I would rephrase your question slightly: Should UX be embedded in an application team, or should it be a centralized resource? Embedding UX in the application team allows the UX professional to understand the needs of the team, and often have better access to users. Having it be a centralized resource allows the UX professionals to have better access to their UX peers, and helps engender a more consistent user experience because the UX team works together.
You've stated what is, potentially, a real business problem: a lack of consistency between your applications. Conduct research to determine whether this really is a business problem. Are you losing sales because your users can't extend their knowledge of how to use one of your applications to another one of your applications? Do users complain about the lack of consistency? Are there support issues that can be traced to the lack of consistency?

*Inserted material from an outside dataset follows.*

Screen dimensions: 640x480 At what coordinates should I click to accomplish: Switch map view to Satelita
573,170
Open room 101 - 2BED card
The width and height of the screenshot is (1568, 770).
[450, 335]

Gather data to support your assertion, and brainstorm solutions to solve that problem. Potential solutions include standards and collaboration, which might or might not mean that you have a central UX organization. Standards are going to be difficult to implement in an organization that has historically let each team do what it likes. Collaboration is often an easier sell, and might eventually get you to the standards that you think are necessary.

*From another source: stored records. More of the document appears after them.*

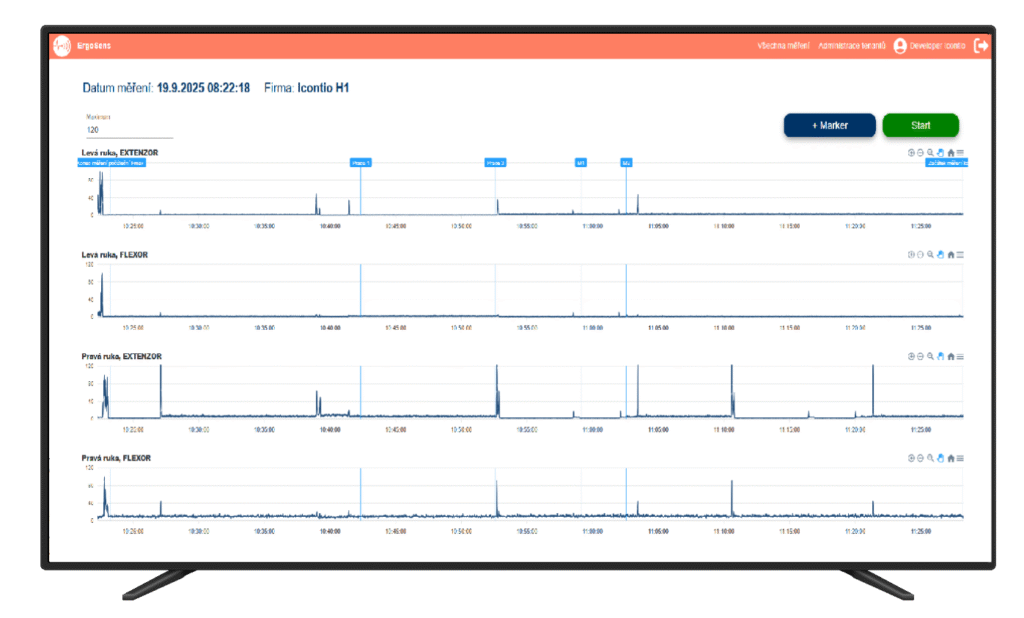Zoom in on Levá ruka EXTENZOR chart
The width and height of the screenshot is (1024, 618).
pyautogui.click(x=911, y=153)
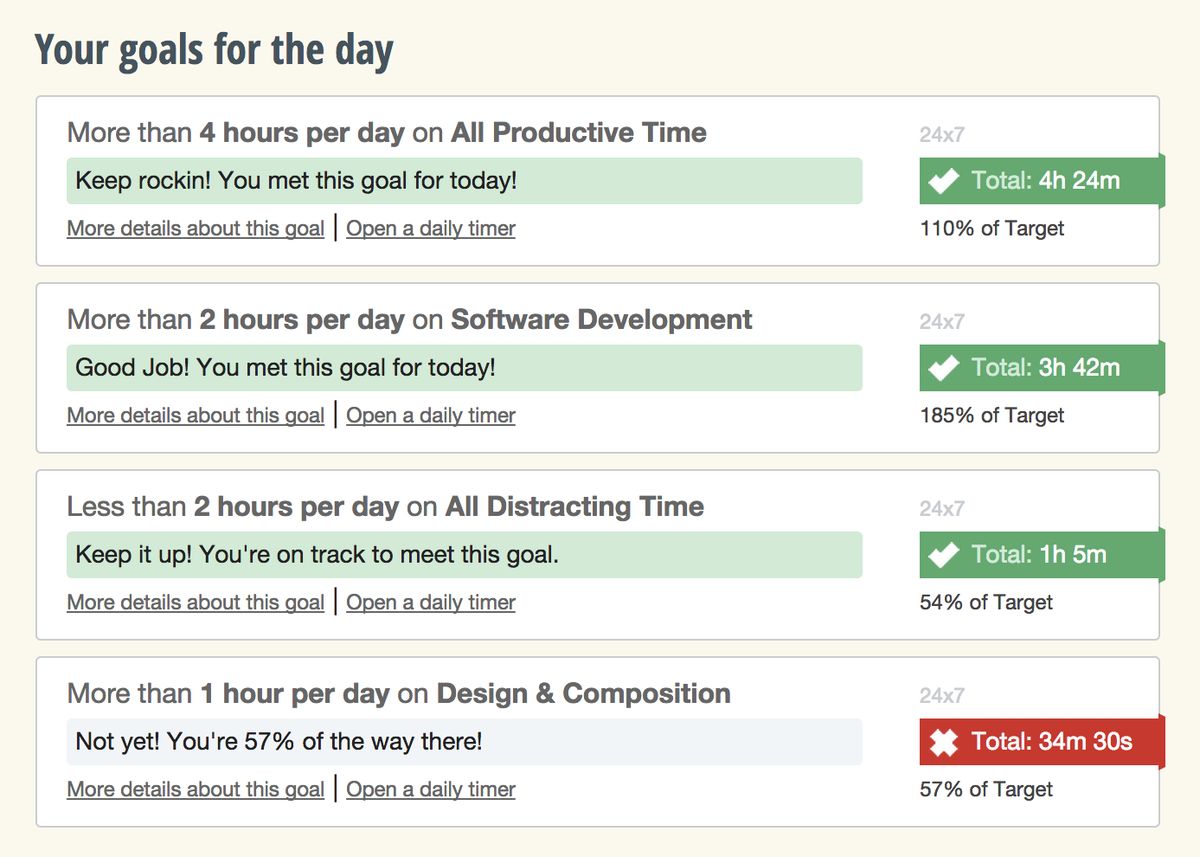This screenshot has height=857, width=1200.
Task: Click red X icon on Design & Composition total
Action: pos(943,742)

Personally, I've done it both ways. I was part of a centralized UX team at a large enterprise software company, although there were also individual designers sprinkled on application teams. That central UX team developed standards which were adopted by the company's flagship product, and slowly but surely adopted by other products as well. In this case, collaboration was still a challenge, especially for those individual designers embedded within teams. Creating opportunities for collaboration was a huge win in that environment. I've also been the lone UX professional embedded with the application team. I was able to be very successful in working with the team to get UX improvements into the product because I knew the application very well and was able to take part in prioritization exercises. I also had fantastic access to my users, which made user research easy to conduct. Since I was with the dev team, they often attended my user research sessions, so they were more invested in UX overall.
There is no single answer here. Determine the business problems that your UX team(s) need to address, and determine the right way to address them. Consider it user research of your own organization.